Dataset entries:
■ ■ ■ ■ ■ ■ ■

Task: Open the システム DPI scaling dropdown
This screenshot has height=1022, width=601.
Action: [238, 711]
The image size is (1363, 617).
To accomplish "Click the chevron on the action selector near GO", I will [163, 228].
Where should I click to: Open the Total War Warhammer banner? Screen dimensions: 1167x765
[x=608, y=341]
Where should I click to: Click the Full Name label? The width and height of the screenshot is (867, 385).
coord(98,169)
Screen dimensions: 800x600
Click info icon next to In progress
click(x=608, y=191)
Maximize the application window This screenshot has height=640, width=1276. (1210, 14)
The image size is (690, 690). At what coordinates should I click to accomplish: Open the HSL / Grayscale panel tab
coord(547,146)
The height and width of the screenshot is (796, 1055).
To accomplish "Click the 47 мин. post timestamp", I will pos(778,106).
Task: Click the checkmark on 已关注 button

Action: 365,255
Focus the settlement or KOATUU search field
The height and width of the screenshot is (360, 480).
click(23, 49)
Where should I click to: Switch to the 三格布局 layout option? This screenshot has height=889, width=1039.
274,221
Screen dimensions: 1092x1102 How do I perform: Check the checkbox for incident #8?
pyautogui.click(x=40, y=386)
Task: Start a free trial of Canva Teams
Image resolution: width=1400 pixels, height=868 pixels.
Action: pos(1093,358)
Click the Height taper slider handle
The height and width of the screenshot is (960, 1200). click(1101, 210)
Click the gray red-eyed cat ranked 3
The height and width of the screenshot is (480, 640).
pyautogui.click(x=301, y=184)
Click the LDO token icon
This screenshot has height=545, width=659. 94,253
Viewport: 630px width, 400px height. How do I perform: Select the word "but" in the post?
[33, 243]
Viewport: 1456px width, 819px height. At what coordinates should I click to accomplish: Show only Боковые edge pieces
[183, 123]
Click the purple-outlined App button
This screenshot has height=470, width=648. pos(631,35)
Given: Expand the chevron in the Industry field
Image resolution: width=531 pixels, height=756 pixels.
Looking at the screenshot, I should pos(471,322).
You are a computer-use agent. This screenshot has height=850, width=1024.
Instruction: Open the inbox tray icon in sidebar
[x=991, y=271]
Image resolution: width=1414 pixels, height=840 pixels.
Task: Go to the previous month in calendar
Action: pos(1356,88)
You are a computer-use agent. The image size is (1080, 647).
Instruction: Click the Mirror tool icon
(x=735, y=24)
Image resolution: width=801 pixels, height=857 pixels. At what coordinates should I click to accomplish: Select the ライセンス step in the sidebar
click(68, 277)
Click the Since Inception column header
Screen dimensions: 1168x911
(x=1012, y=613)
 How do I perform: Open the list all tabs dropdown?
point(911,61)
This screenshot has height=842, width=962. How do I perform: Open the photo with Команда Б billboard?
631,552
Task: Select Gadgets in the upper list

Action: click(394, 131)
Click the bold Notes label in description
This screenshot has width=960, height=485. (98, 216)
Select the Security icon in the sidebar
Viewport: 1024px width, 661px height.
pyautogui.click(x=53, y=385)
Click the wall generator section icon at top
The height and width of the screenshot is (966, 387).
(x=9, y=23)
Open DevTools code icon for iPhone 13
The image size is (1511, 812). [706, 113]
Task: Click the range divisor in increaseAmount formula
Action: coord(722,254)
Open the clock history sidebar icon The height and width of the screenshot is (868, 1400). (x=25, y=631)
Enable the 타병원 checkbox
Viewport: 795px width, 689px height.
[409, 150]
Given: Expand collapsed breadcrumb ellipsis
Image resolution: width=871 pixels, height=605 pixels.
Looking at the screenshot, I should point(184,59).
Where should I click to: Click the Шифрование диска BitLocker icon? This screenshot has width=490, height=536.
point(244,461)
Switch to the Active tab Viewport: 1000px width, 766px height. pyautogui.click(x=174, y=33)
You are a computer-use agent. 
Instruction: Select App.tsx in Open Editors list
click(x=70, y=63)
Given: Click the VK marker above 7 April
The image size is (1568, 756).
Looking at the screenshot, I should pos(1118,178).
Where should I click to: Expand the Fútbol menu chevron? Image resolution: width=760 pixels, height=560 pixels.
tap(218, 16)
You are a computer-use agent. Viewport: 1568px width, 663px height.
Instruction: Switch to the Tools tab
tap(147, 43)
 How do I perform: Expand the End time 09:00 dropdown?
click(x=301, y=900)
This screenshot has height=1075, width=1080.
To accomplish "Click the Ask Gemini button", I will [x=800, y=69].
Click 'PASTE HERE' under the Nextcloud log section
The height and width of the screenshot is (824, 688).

■ ■ ■ ■ ■ ■ ■

**Work required:** This exercise calls for repeating every line of the data exactly.

**Response to this exercise:**
Task: Open the システム DPI scaling dropdown
This screenshot has height=1022, width=601.
Action: [238, 711]
The image size is (1363, 617).
To accomplish "Click the chevron on the action selector near GO", I will [163, 228].
Where should I click to: Open the Total War Warhammer banner? Screen dimensions: 1167x765
[x=608, y=341]
Where should I click to: Click the Full Name label? The width and height of the screenshot is (867, 385).
coord(98,169)
Screen dimensions: 800x600
Click info icon next to In progress
click(x=608, y=191)
Maximize the application window This screenshot has height=640, width=1276. (1210, 14)
The image size is (690, 690). At what coordinates should I click to accomplish: Open the HSL / Grayscale panel tab
coord(547,146)
The height and width of the screenshot is (796, 1055).
To accomplish "Click the 47 мин. post timestamp", I will pos(778,106).
Task: Click the checkmark on 已关注 button

Action: 365,255
Focus the settlement or KOATUU search field
The height and width of the screenshot is (360, 480).
click(23, 49)
Where should I click to: Switch to the 三格布局 layout option? This screenshot has height=889, width=1039.
274,221
Screen dimensions: 1092x1102 How do I perform: Check the checkbox for incident #8?
pyautogui.click(x=40, y=386)
Task: Start a free trial of Canva Teams
Image resolution: width=1400 pixels, height=868 pixels.
Action: pos(1093,358)
Click the Height taper slider handle
The height and width of the screenshot is (960, 1200). click(1101, 210)
Click the gray red-eyed cat ranked 3
The height and width of the screenshot is (480, 640).
pyautogui.click(x=301, y=184)
Click the LDO token icon
This screenshot has height=545, width=659. 94,253
Viewport: 630px width, 400px height. How do I perform: Select the word "but" in the post?
[33, 243]
Viewport: 1456px width, 819px height. At what coordinates should I click to accomplish: Show only Боковые edge pieces
[183, 123]
Click the purple-outlined App button
This screenshot has height=470, width=648. pos(631,35)
Given: Expand the chevron in the Industry field
Image resolution: width=531 pixels, height=756 pixels.
Looking at the screenshot, I should pos(471,322).
You are a computer-use agent. This screenshot has height=850, width=1024.
Instruction: Open the inbox tray icon in sidebar
[x=991, y=271]
Image resolution: width=1414 pixels, height=840 pixels.
Task: Go to the previous month in calendar
Action: pos(1356,88)
You are a computer-use agent. The image size is (1080, 647).
Instruction: Click the Mirror tool icon
(x=735, y=24)
Image resolution: width=801 pixels, height=857 pixels. At what coordinates should I click to accomplish: Select the ライセンス step in the sidebar
click(68, 277)
Click the Since Inception column header
Screen dimensions: 1168x911
(x=1012, y=613)
 How do I perform: Open the list all tabs dropdown?
point(911,61)
This screenshot has height=842, width=962. How do I perform: Open the photo with Команда Б billboard?
631,552
Task: Select Gadgets in the upper list

Action: click(394, 131)
Click the bold Notes label in description
This screenshot has width=960, height=485. (98, 216)
Select the Security icon in the sidebar
Viewport: 1024px width, 661px height.
pyautogui.click(x=53, y=385)
Click the wall generator section icon at top
The height and width of the screenshot is (966, 387).
(x=9, y=23)
Open DevTools code icon for iPhone 13
The image size is (1511, 812). [706, 113]
Task: Click the range divisor in increaseAmount formula
Action: coord(722,254)
Open the clock history sidebar icon The height and width of the screenshot is (868, 1400). (x=25, y=631)
Enable the 타병원 checkbox
Viewport: 795px width, 689px height.
[409, 150]
Given: Expand collapsed breadcrumb ellipsis
Image resolution: width=871 pixels, height=605 pixels.
Looking at the screenshot, I should point(184,59).
Where should I click to: Click the Шифрование диска BitLocker icon? This screenshot has width=490, height=536.
point(244,461)
Switch to the Active tab Viewport: 1000px width, 766px height. pyautogui.click(x=174, y=33)
You are a computer-use agent. 
Instruction: Select App.tsx in Open Editors list
click(x=70, y=63)
Given: Click the VK marker above 7 April
The image size is (1568, 756).
Looking at the screenshot, I should pos(1118,178).
Where should I click to: Expand the Fútbol menu chevron? Image resolution: width=760 pixels, height=560 pixels.
tap(218, 16)
You are a computer-use agent. Viewport: 1568px width, 663px height.
Instruction: Switch to the Tools tab
tap(147, 43)
 How do I perform: Expand the End time 09:00 dropdown?
click(x=301, y=900)
This screenshot has height=1075, width=1080.
To accomplish "Click the Ask Gemini button", I will [x=800, y=69].
Click 'PASTE HERE' under the Nextcloud log section
The height and width of the screenshot is (824, 688).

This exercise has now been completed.